**Given text**
04/10 2026
573

Recently, Musk delivered a keynote speech in Austin, announcing what he called the 'most ambitious chip construction project in history': Terafab—a manufacturing system targeting an annual production capacity of 1 terawatt (TW) of AI computing power, jointly advanced by SpaceX, xAI, and Tesla.

This article provides an interpretation of Musk's Terafab project. After reading, you will gain three insights:
Why Earth-based computing power expansion has hit a physical ceiling;
Why space is the inevitable destination for the next generation of AI infrastructure;
What this means for practitioners and decision-makers in the chip, AI, and aerospace industries.
1. Terafab is Not Just a Bigger Chip Factory
Terafab is often misunderstood by the media as 'Musk building his own chips.' This interpretation leads to incorrect strategic judgments.
What Terafab truly addresses is a more fundamental issue: there is a structural gap in global AI computing power supply on the order of magnitude, which cannot be filled by the existing system.

Musk provided a figure: the current global annual AI chip production capacity is about 20 gigawatts (GW). Summing up the capacities of all wafer fabs on Earth, it amounts to only about 2% of Terafab's target. He explicitly stated that he had approached Samsung, TSMC, and Micron, saying, 'Whatever you can produce, we'll buy it all.' However, the maximum expansion speed of these manufacturers is far below demand.

**Records shown**

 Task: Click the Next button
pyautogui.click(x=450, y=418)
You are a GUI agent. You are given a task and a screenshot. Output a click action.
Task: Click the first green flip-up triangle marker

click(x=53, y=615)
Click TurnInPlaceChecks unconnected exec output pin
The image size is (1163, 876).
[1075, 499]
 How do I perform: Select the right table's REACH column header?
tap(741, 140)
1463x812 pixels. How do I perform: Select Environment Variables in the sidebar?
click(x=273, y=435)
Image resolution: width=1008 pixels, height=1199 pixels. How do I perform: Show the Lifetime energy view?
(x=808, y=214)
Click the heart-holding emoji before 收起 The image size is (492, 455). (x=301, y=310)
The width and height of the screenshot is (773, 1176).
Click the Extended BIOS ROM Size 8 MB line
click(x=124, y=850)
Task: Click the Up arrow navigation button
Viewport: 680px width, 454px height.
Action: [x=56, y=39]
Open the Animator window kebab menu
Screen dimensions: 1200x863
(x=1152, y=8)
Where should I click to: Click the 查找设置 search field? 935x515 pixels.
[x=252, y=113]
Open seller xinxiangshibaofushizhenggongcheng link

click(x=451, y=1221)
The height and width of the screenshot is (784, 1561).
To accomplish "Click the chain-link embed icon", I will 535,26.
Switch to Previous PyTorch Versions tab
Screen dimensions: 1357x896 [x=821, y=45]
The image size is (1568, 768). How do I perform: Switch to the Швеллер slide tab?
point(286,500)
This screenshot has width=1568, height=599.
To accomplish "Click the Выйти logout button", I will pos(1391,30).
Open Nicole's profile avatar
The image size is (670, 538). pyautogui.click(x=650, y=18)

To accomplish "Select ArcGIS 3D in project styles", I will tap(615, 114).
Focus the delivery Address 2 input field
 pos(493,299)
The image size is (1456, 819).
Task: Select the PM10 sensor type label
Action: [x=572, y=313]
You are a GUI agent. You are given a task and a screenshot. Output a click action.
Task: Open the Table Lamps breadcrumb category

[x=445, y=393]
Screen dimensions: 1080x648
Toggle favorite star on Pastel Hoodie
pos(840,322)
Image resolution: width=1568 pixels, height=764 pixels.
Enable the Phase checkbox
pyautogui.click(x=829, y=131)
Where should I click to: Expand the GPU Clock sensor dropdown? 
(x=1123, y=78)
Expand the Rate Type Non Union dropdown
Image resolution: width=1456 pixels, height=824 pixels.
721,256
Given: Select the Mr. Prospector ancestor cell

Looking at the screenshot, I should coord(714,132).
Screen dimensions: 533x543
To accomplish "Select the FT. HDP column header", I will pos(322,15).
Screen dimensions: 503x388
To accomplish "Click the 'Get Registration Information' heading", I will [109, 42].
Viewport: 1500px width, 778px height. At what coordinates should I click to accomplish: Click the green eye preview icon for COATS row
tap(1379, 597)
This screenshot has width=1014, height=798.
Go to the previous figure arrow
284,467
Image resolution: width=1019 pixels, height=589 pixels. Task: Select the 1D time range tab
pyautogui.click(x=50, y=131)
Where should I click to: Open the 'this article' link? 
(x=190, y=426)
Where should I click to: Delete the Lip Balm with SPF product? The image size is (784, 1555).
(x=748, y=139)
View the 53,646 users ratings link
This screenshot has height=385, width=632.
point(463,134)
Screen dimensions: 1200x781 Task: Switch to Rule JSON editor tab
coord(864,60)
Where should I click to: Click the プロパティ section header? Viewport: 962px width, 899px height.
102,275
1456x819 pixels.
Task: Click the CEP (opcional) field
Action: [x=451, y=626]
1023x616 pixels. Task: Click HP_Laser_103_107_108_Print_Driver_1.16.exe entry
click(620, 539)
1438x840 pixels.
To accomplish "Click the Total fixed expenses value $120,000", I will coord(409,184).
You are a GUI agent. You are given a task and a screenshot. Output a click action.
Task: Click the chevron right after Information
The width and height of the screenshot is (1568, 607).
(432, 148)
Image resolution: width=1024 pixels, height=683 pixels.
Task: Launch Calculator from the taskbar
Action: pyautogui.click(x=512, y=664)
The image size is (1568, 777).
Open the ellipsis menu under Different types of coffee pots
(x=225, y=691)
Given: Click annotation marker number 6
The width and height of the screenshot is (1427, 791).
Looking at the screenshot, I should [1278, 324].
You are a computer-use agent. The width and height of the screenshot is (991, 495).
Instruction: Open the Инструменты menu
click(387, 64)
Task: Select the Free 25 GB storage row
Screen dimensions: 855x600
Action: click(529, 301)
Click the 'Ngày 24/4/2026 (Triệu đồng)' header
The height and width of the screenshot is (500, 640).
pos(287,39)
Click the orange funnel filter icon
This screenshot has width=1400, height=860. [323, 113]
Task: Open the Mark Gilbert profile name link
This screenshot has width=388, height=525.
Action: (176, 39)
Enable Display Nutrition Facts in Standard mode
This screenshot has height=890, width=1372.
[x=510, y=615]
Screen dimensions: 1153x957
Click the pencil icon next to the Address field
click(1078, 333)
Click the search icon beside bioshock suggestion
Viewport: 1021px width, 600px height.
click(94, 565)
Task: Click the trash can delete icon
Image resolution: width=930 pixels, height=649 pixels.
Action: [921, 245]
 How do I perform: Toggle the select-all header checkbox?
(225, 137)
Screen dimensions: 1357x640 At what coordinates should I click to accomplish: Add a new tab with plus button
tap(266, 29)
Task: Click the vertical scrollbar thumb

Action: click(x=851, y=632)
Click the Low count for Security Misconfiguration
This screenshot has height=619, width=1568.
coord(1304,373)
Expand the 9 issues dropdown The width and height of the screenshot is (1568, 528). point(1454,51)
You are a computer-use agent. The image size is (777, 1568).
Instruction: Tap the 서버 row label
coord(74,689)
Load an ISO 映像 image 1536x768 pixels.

**Objective**
Answer these questions from the Terafab article:
1. In which city did Musk give the keynote speech announcing Terafab?
2. Which three companies are jointly advancing Terafab?
3. What figure did Musk give for the current global annual AI chip production capacity?
The lines are not needed for the task.

**Answer to this problem**
1. Austin
2. SpaceX, xAI, and Tesla
3. About 20 gigawatts (GW)